In Situ Synthesis of CuN₄/Mesoporous N-Doped Carbon for Selective Oxidative Crosscoupling of Terminal Alkynes under Mild Conditions

The 1,3-conjugated diynes are an important class of chemical intermediates, and the selective crosscoupling of terminal alkynes is an efficient chemical process for manufacturing asymmetrical 1,3-conjugated diynes. However, it often occurs in homogenous conditions and costs a lot for reaction treatment. Herein, a copper catalyzed strategy is used to synthesize highly ordered mesoporous nitrogen-doped carbon material (OMNC), and the copper species is in situ transformed into the copper single-atom site with four nitrogen coordination (CuN₄).

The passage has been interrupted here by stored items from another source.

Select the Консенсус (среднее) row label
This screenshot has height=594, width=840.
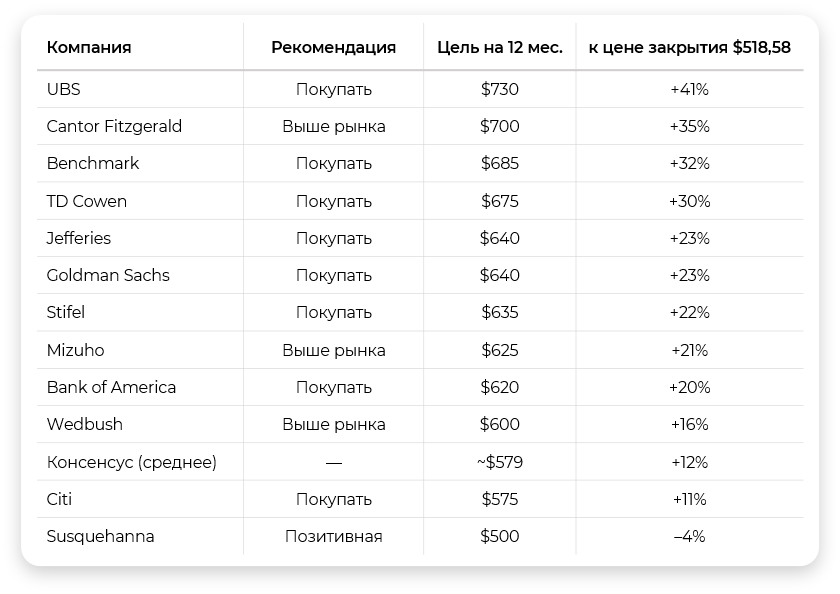(x=132, y=462)
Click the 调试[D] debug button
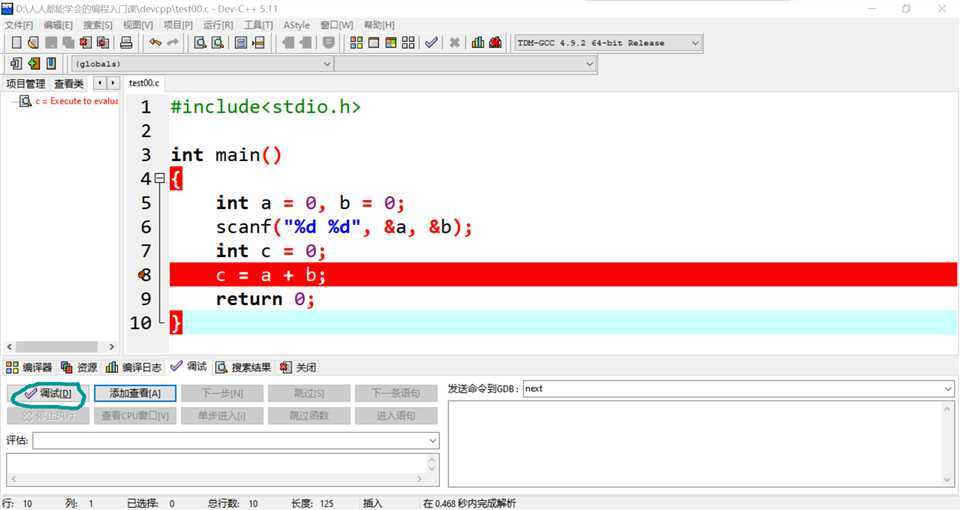 coord(50,393)
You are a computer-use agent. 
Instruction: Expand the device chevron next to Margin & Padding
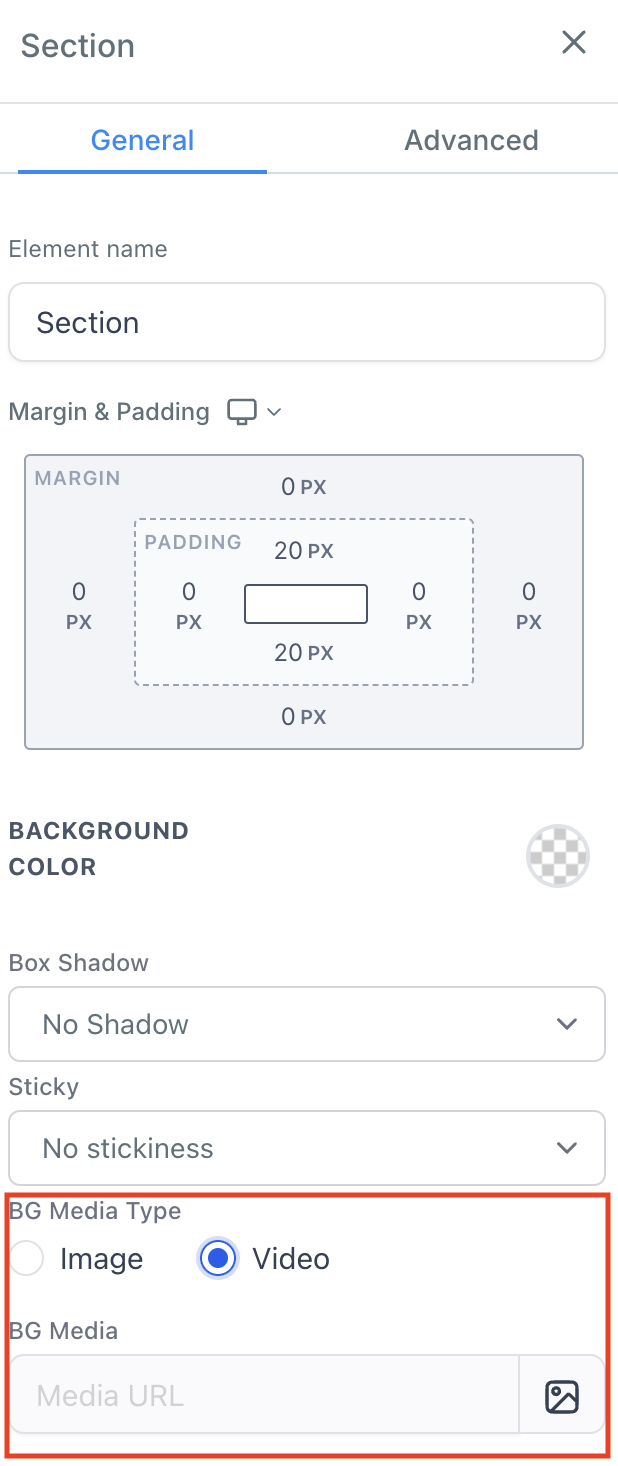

These features make the CuN₄/OMNC catalyst efficient for selective oxidative crosscoupling of terminal alkynes, and a wide range of asymmetrical and symmetrical 1,3-diynes (26 examples) under mild conditions (40 °C) and low substrates ratio (1.3). Density functional theory (DFT) calculations reveal that the aryl–alkyl crosscoupling has the lowest energy barrier on the CuN₄ site, which can explain the high selectivity. In addition, the catalyst can be separated and reused by simply centrifugation or filtration. This work can open a facile avenue for constructing single-atom loaded mesoporous materials to bridge homogeneous and heterogeneous catalysis.